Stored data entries
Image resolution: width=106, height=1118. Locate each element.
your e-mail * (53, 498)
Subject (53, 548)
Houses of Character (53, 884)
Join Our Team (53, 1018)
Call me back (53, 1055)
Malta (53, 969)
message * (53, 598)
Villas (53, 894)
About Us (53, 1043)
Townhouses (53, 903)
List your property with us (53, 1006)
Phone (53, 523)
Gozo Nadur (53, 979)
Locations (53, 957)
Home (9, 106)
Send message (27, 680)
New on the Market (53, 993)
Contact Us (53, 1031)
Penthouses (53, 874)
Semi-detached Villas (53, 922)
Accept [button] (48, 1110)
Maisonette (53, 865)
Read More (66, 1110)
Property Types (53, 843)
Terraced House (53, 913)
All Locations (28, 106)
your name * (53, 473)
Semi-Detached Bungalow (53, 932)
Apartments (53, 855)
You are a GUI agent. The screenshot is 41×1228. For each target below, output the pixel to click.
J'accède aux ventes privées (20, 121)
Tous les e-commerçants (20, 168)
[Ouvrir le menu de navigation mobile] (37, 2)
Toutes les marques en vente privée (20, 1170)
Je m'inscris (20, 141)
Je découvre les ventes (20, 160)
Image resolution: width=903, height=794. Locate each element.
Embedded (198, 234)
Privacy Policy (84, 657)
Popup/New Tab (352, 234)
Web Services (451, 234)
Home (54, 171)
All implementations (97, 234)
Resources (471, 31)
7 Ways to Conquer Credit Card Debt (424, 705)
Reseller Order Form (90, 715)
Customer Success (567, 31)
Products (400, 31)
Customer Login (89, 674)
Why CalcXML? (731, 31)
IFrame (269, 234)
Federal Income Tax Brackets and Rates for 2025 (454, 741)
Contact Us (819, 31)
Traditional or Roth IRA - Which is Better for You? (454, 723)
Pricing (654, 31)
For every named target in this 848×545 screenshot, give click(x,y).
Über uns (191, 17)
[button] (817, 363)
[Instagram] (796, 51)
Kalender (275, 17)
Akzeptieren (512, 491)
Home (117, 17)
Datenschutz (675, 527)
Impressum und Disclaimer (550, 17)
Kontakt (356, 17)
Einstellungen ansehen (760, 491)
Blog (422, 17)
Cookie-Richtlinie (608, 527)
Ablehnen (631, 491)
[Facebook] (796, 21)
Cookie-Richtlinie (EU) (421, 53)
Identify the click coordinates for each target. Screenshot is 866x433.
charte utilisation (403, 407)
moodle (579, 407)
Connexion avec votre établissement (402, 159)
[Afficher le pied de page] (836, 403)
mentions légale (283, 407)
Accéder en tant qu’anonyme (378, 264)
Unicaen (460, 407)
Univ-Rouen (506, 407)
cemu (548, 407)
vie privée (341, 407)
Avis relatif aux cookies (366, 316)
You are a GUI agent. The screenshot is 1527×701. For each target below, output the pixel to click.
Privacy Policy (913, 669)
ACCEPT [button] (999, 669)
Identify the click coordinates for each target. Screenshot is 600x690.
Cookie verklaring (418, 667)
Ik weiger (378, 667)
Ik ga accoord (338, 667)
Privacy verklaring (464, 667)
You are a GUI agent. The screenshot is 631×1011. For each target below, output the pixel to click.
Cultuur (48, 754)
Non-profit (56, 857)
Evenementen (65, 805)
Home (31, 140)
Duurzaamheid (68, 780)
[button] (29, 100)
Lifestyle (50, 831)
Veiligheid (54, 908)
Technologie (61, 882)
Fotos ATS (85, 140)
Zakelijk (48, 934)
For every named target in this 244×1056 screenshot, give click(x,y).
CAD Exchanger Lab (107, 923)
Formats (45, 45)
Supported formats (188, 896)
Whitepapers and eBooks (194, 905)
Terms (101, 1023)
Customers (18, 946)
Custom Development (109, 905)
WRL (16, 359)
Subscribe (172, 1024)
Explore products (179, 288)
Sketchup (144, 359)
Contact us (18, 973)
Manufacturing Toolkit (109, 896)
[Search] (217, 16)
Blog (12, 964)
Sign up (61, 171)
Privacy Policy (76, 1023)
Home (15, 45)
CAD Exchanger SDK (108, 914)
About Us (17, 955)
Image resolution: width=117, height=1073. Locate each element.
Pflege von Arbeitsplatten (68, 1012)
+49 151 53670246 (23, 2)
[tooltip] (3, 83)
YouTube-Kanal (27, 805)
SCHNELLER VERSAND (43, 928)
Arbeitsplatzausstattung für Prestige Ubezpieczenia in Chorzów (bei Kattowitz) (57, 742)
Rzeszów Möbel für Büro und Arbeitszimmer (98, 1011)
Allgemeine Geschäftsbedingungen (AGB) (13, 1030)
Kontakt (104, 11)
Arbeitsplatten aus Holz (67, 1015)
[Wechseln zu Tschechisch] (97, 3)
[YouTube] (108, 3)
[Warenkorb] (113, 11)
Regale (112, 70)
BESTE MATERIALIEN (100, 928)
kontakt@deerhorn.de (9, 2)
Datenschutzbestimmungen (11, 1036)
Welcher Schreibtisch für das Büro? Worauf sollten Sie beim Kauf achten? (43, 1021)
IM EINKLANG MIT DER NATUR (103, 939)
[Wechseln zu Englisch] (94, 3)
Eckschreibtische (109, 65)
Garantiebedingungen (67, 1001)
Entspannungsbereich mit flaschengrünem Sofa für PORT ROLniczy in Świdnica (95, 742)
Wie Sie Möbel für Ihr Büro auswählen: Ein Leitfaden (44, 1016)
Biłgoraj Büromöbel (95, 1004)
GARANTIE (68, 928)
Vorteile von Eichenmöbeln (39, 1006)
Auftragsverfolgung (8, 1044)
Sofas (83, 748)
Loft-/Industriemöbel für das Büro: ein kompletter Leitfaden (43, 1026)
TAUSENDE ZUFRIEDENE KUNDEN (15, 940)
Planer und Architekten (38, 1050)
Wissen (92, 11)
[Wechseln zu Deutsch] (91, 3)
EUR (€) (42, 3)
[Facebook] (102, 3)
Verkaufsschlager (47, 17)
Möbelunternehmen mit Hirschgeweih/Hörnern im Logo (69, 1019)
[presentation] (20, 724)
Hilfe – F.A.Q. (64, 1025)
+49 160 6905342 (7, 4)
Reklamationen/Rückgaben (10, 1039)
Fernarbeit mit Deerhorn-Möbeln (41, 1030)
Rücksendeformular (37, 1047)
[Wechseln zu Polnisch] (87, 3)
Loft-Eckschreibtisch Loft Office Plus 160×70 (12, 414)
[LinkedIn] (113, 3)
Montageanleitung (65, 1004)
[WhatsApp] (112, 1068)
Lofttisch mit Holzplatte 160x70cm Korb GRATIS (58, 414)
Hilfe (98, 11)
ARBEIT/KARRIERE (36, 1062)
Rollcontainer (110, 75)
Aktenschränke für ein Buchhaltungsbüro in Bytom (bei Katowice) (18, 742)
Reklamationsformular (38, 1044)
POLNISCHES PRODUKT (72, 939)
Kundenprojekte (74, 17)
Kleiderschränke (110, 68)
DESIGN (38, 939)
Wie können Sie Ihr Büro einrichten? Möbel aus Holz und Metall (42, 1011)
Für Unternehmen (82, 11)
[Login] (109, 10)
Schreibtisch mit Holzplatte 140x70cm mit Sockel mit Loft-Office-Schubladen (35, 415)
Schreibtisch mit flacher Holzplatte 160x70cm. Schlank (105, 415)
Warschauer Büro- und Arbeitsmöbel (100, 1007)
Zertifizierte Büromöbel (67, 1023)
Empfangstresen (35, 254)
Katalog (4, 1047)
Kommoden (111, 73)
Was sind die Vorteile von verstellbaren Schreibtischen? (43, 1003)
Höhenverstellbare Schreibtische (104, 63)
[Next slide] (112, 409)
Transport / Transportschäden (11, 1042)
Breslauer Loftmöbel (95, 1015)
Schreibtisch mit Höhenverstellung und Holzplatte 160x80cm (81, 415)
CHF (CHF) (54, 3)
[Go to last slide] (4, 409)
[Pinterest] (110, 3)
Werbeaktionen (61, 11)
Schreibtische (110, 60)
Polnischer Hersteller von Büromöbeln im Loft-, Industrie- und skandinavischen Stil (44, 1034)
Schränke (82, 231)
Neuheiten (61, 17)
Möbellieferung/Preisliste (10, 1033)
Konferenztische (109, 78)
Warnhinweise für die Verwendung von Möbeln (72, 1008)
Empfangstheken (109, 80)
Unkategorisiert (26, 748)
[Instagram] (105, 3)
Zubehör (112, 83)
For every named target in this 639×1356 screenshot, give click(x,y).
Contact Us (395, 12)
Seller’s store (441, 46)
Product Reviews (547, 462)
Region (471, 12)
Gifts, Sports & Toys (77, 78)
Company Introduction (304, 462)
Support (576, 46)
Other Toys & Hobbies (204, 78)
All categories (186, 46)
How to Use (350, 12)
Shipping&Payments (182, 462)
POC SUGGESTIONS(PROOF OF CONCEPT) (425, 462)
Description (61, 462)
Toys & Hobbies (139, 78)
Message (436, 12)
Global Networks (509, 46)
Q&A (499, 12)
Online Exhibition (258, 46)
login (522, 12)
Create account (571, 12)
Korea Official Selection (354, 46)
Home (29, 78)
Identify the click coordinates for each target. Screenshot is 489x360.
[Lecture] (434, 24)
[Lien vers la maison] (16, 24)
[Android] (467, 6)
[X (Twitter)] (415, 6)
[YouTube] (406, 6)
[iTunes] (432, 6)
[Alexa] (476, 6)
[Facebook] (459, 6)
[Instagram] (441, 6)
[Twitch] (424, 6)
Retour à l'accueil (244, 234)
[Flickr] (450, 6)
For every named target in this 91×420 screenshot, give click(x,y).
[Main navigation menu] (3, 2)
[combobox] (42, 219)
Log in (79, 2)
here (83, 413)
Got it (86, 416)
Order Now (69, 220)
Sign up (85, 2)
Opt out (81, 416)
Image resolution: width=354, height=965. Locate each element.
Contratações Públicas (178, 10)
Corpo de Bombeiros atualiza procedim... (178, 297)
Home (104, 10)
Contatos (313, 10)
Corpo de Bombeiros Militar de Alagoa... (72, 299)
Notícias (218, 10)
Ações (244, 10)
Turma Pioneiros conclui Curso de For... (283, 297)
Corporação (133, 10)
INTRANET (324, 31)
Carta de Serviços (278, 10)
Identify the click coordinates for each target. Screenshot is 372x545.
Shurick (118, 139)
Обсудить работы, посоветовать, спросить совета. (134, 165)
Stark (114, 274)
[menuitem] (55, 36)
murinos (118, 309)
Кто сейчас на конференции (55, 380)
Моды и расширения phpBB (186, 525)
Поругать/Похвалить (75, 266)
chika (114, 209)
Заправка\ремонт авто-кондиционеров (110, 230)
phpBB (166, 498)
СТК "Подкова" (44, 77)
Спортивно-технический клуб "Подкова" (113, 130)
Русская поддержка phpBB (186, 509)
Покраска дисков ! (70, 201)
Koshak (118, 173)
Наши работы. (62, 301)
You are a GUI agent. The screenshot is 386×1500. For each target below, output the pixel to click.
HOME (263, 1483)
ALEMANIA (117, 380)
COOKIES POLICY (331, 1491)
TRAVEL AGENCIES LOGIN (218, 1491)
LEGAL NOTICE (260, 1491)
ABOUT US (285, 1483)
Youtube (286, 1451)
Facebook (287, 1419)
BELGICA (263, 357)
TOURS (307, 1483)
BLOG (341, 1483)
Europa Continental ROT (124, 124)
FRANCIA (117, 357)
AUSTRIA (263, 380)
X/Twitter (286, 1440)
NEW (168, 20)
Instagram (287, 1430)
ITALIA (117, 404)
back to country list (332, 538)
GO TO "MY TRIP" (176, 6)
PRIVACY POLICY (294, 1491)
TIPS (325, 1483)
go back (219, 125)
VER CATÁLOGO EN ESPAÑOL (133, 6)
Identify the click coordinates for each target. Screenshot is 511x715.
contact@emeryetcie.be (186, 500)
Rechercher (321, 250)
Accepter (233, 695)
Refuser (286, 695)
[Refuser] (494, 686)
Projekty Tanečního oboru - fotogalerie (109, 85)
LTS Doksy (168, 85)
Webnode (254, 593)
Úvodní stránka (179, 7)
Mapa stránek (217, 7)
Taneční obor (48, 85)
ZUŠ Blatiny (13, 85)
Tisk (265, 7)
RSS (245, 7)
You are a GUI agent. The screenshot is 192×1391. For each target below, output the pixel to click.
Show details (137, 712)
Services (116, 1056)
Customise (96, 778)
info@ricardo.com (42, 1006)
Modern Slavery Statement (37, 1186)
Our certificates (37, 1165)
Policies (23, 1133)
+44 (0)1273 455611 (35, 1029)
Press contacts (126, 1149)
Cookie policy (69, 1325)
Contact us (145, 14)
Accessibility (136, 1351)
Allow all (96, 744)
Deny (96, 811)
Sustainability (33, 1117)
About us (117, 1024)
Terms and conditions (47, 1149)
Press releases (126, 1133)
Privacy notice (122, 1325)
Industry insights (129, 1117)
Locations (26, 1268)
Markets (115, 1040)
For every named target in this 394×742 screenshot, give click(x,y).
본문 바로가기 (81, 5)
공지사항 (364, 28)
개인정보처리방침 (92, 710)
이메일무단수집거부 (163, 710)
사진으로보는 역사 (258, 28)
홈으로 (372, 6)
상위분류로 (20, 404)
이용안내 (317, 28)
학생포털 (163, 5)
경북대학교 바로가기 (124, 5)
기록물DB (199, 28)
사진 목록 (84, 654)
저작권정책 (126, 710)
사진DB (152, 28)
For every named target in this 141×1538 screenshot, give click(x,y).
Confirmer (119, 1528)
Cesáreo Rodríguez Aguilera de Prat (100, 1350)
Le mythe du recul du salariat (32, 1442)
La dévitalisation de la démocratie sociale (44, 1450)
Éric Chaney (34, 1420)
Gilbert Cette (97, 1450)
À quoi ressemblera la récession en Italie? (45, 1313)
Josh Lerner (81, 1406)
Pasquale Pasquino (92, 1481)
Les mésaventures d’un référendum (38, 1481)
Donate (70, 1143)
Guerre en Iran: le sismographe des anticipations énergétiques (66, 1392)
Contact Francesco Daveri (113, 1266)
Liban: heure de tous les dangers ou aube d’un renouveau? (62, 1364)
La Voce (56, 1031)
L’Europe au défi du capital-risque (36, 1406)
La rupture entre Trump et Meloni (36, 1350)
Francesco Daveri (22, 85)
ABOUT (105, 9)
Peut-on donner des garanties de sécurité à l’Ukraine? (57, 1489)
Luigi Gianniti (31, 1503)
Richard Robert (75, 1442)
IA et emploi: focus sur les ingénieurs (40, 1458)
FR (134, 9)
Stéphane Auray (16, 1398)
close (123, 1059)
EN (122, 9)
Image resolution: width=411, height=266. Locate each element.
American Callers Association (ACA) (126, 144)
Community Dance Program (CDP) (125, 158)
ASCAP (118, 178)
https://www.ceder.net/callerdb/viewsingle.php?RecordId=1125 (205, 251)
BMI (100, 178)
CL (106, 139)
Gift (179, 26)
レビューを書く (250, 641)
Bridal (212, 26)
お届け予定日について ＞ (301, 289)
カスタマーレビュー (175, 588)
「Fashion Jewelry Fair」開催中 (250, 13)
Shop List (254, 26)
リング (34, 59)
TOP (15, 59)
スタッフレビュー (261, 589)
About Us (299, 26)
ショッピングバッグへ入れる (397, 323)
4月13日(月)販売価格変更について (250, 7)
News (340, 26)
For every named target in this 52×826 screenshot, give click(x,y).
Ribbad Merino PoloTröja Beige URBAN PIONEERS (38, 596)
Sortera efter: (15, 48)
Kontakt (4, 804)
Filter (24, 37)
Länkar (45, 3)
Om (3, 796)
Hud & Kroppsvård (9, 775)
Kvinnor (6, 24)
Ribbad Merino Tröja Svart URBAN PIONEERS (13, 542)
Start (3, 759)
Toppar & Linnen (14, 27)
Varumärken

◆ Exercise instructions:
Rescale the items from the first line through the line containing "your name * (53, 473)", both ends included. Copy every line and leave the numbers in the requests unchanged, but multiply each coordinate in the answers by 0.2 and round it to a whole number, with halves rounded up.

◆ Answer for this exercise:
Image resolution: width=106, height=1118. Locate each element.
your e-mail * (11, 100)
Subject (11, 110)
Houses of Character (11, 177)
Join Our Team (11, 204)
Call me back (11, 211)
Malta (11, 194)
message * (11, 120)
Villas (11, 179)
About Us (11, 209)
Townhouses (11, 181)
List your property with us (11, 201)
Phone (11, 105)
Gozo Nadur (11, 196)
Locations (11, 191)
Home (2, 21)
Send message (5, 136)
New on the Market (11, 199)
Contact Us (11, 206)
Penthouses (11, 175)
Semi-detached Villas (11, 184)
Accept [button] (10, 222)
Maisonette (11, 173)
Read More (13, 222)
Property Types (11, 169)
Terraced House (11, 183)
All Locations (6, 21)
your name * (11, 95)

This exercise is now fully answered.